Un enjeu personnel et une "branche fantôme"

Toujours selon Jeremy Fleming, cette guerre est d'ailleurs devenue un enjeu personnel pour le président russe. Et elle n’est pas finie, malgré les avancées dans les pourparlers. D’abord, la stratégie russe sur le terrain n’est pas claire malgré les déclarations récentes de son état-major. Ensuite, la désinformation reste une arme privilégiée par le Kremlin, par le biais de médias d’Etat, de sites internet et d’influenceurs : la cyberguerre a également bien lieu. Enfin, le patron du renseignement britannique confirme que le groupe Wagner renforce sa présence sur le sol ukrainien. Il décrit ces mercenaires comme une "branche fantôme de l’armée russe" lui permettant de se dédouaner des opérations les plus risquées.

Enfin, selon Jeremy Fleming, le Kremlin n'a pas mesuré la résistance ukrainienne, ni évalué assez rapidement l'impact des sanctions économiques, mis en place par de nombreux pays. 

Les renseignements mis en cause ?

Plus largement, la question du renseignement militaire est mis en cause, y compris en France. "Le problème, c'est qu'on a tous vu le conflit venir.

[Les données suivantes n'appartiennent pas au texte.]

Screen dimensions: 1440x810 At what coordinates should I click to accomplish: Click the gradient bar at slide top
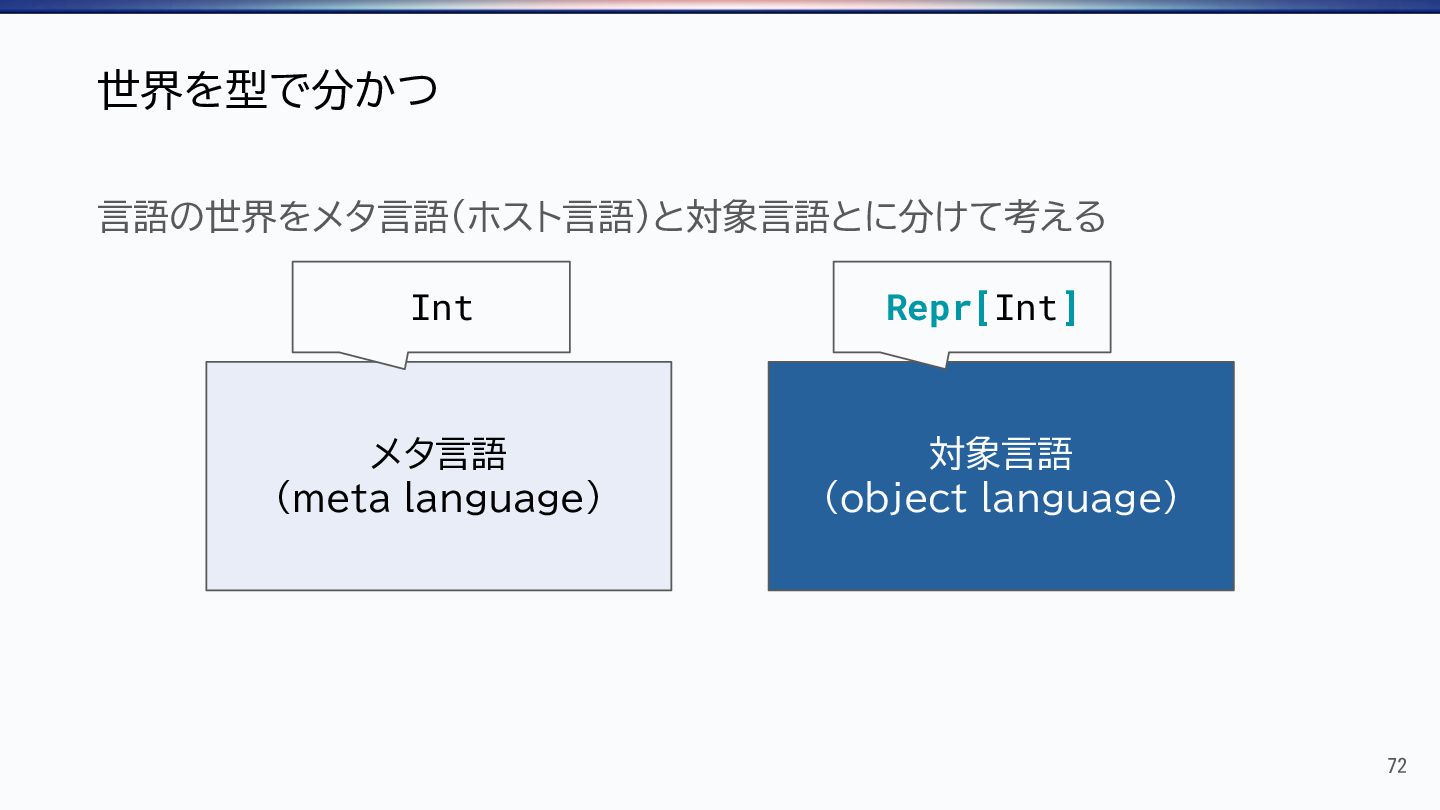tap(720, 6)
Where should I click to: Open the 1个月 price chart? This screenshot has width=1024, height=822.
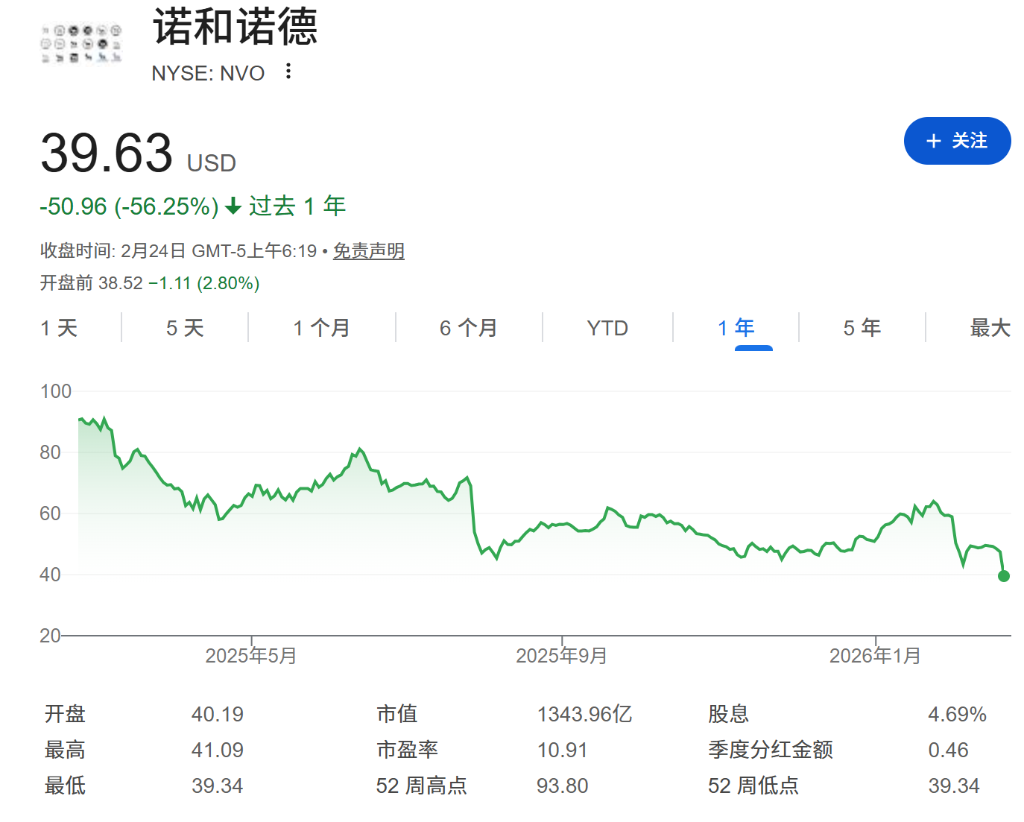click(320, 328)
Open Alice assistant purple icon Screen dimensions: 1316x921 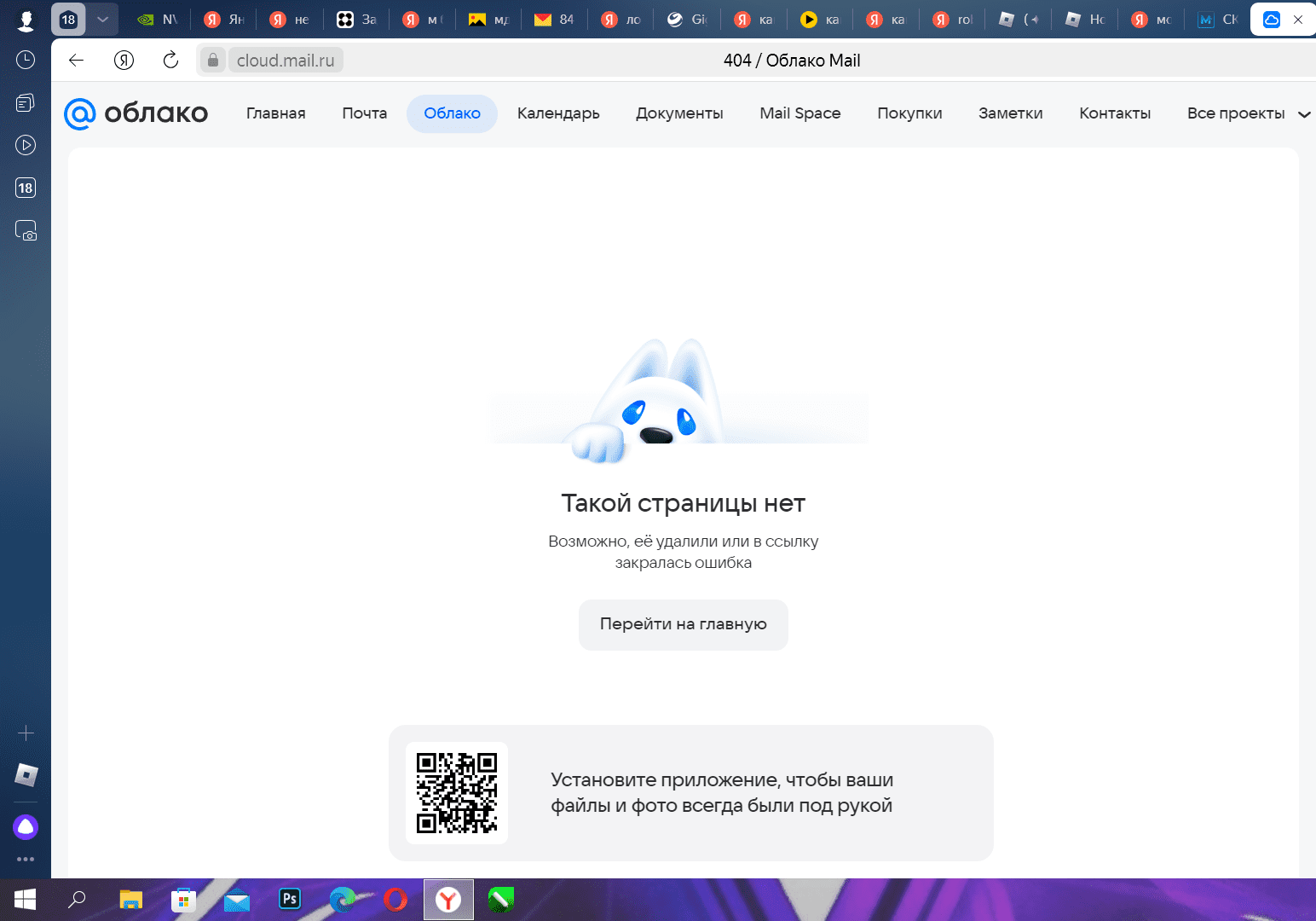tap(26, 826)
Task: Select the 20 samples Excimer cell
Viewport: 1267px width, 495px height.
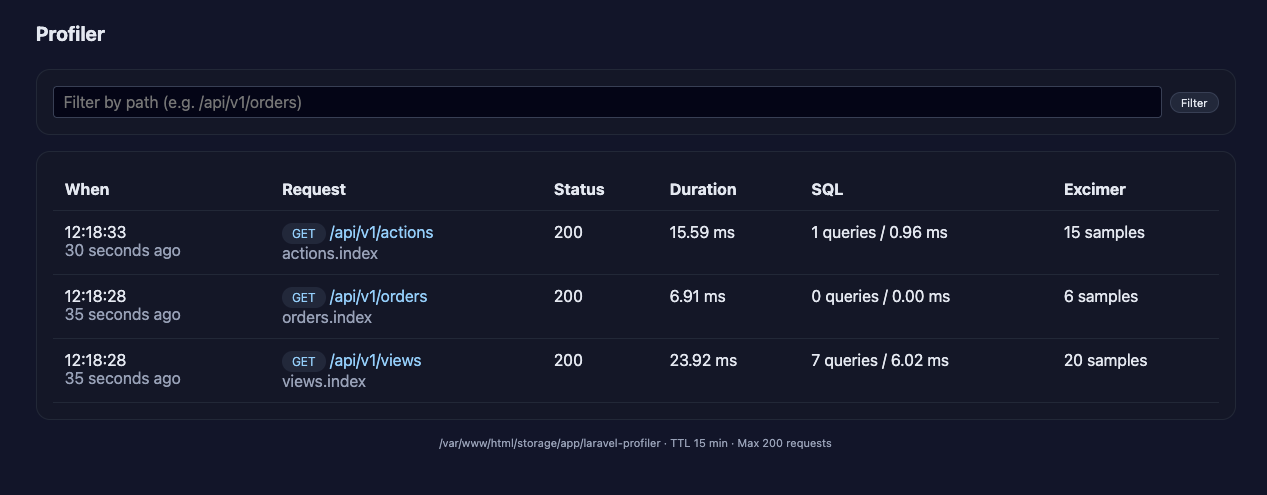Action: 1105,360
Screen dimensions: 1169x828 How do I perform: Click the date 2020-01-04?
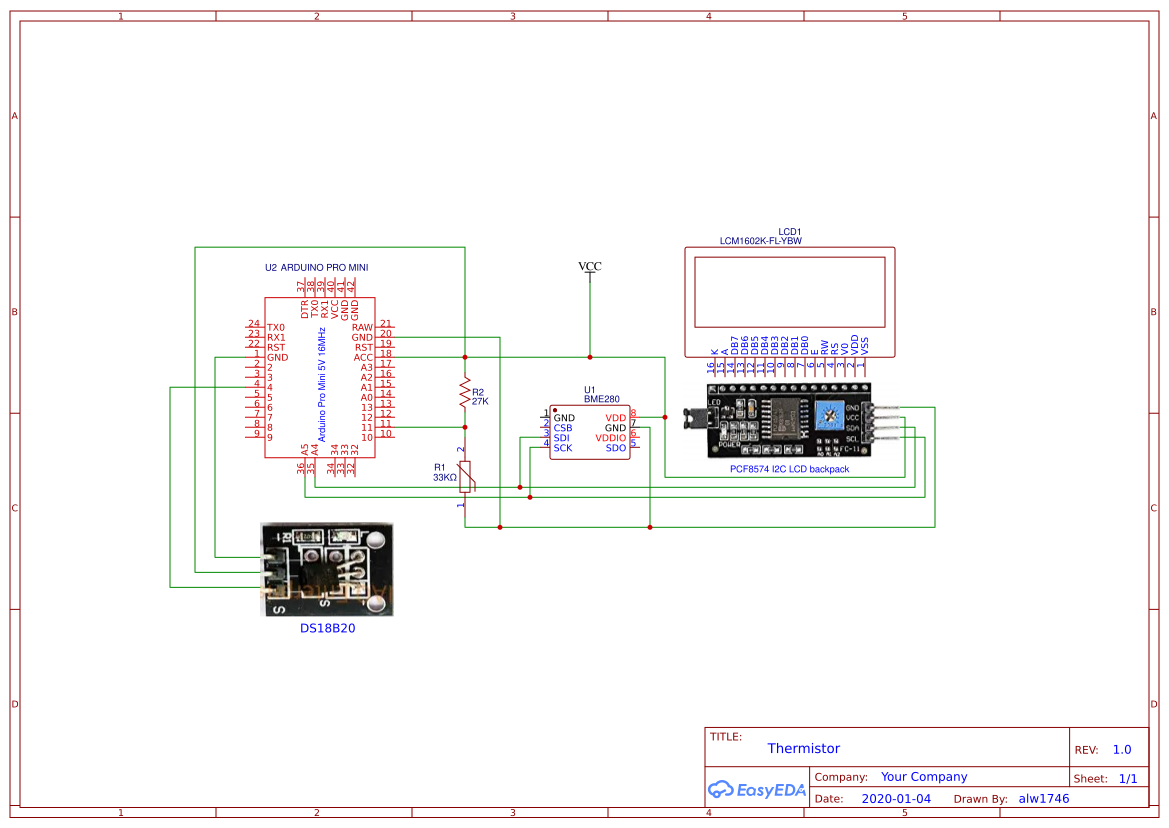(x=896, y=798)
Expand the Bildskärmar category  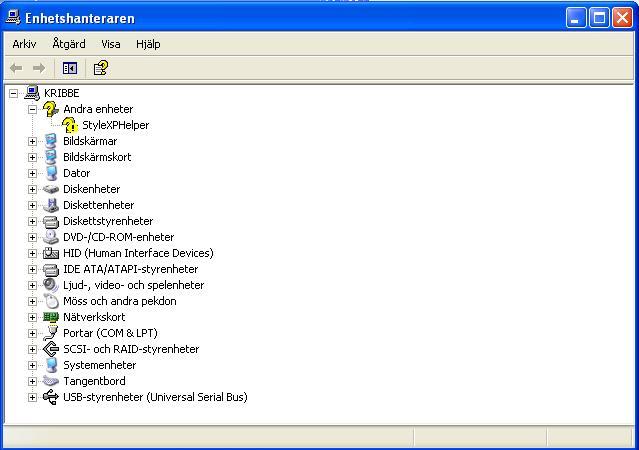point(32,141)
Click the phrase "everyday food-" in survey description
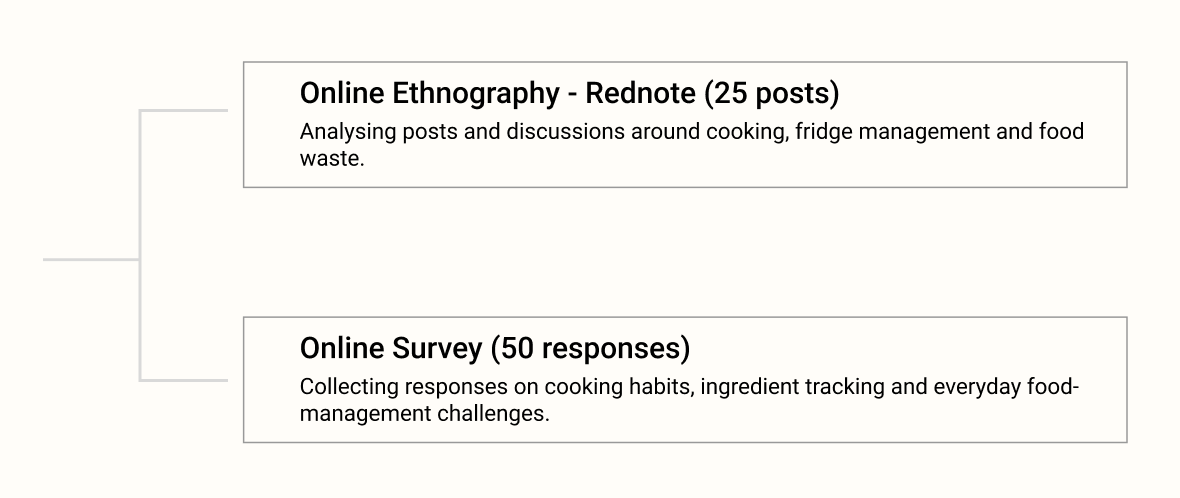 tap(1006, 387)

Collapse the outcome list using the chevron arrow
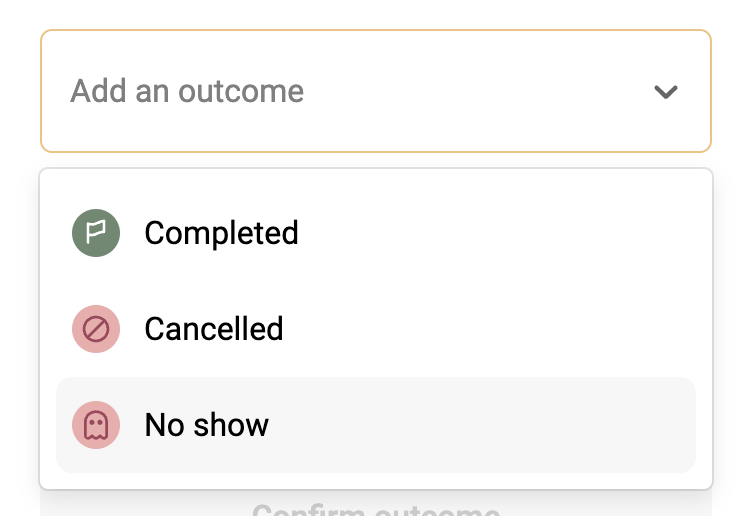click(666, 92)
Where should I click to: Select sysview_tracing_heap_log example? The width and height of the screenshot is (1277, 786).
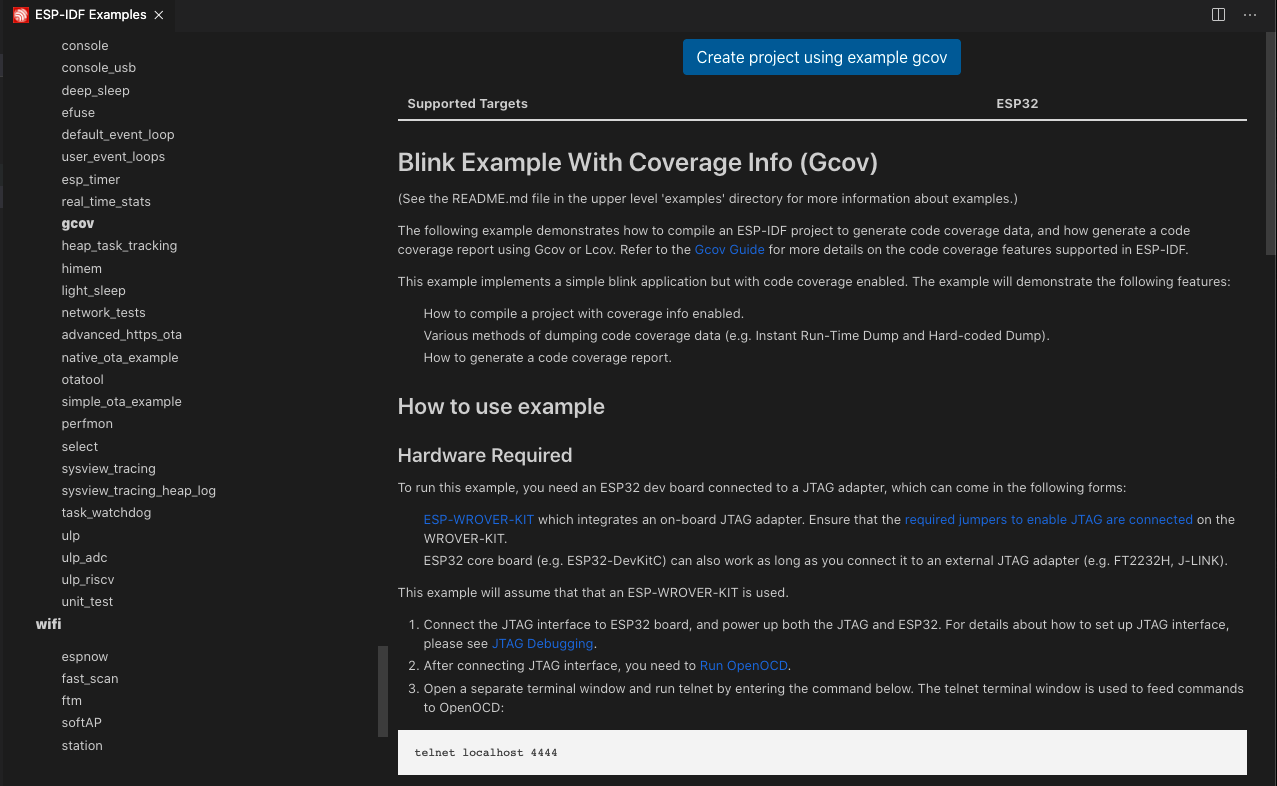(138, 491)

Sauf qu'on ne l'a pas vu avec la même précision", précise ainsi Gérald Arboit, responsable de l'étude du renseignement au Cnam, spécialiste du renseignement.

Invité à réagir sur le départ du général Éric Vidaud à la tête du renseignement militaire français, mis en à cause dans sa gestion de la guerre en Ukraine, Gérald Arboit estime ainsi que les conflits comme celui-ci sont difficilement prévisibles, malgré "deux sources britanniques implantées dans l'appareil politique russe" : "On s'attendait à ce que les Russes interviennent après le printemps, c'est-à-dire à partir du moment où les terres étaient sèches et où on pouvait faire passer des chars ou des véhicules blindés à travers champs", explique-t-il. Et de conclure : "On n'est pas dans la divination."